I had been looking at high wainscoting as an option for our family room for awhile now.
The term wainscot traditionally meant to line the walls with timber. The definition of it has changed over the centuries and now as a general term it refers to a decorative panel applied to the walls at heights from 3-5′ between the baseboard and chair rail or dado rail.
Our Family room is open to our kitchen and although I loved the room it never felt quite finished to me…
I thought a weberized version of high wainscoting would work well…
You can see from this photo what the room looked like before. It was a relaxing place to sit and watch T.V.

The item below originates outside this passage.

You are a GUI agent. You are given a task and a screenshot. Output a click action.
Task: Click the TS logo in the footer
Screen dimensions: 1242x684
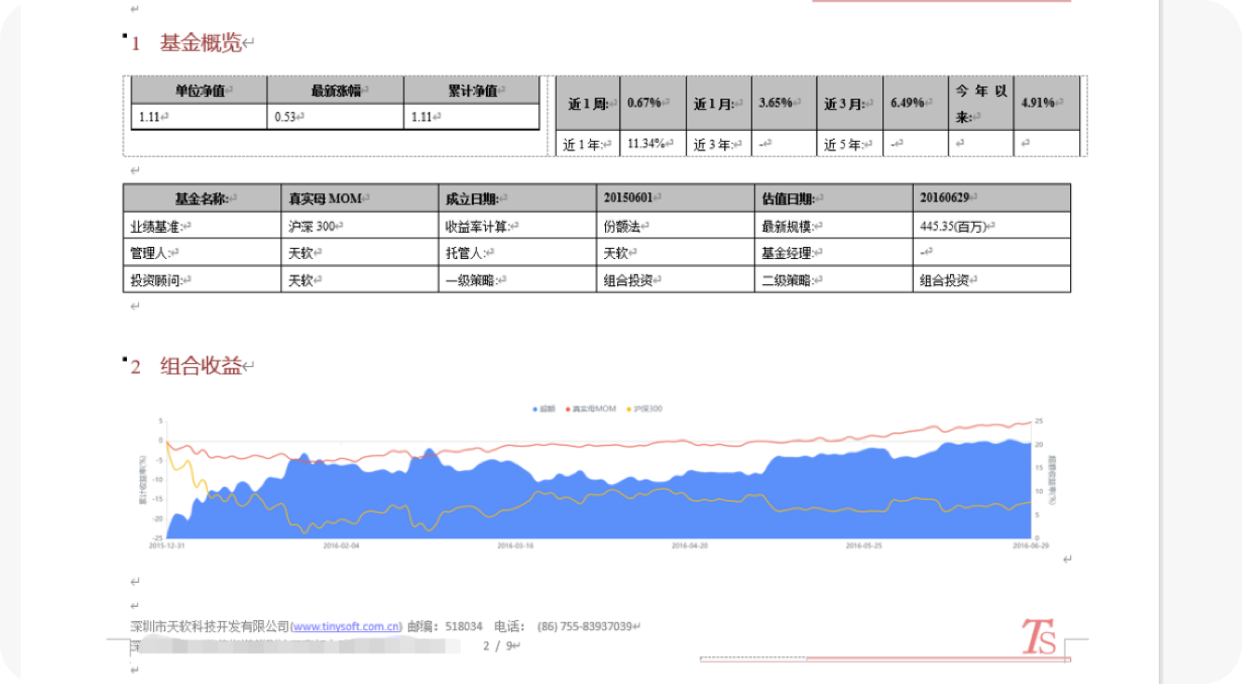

I just wanted to upgrade the look a bit to match the visual weight of the millwork in the kitchen.
The corbels around the fireplace match the ones on the exterior of the house.
I love them but I wanted to bump it up a bit visually and I was confident this treatment would do the trick!
I found a fantastic tutorial from Kim over at Sand and Sisal. She had added board and batten style wainscoting in her home and did a wonderful job of it. I asked her if I could link to her post and she agreed so here you go… Wainscoting Tutorial via Sand and Sisal.
Meanwhile… back at the ranch so to speak, we got started on our project.
We cleared a path… why do we have so much stuff?
We filled holes and started to measure off the room. I decided to bring the colour from the bead board in the kitchen around the family room above the wainscoting, so we did that painting first.
We also primed the walls to the finished height of the wainscotting.
Now we were ready to add the trim… and then paint…
Interested in seeing how it came out?
Well… what do you think?
The materials for this project were minimal… but the effect is exactly what I was hoping for.
It took Kent and I three days of labour and approx. $250.00 in supplies including paint. I wish we had done it years ago!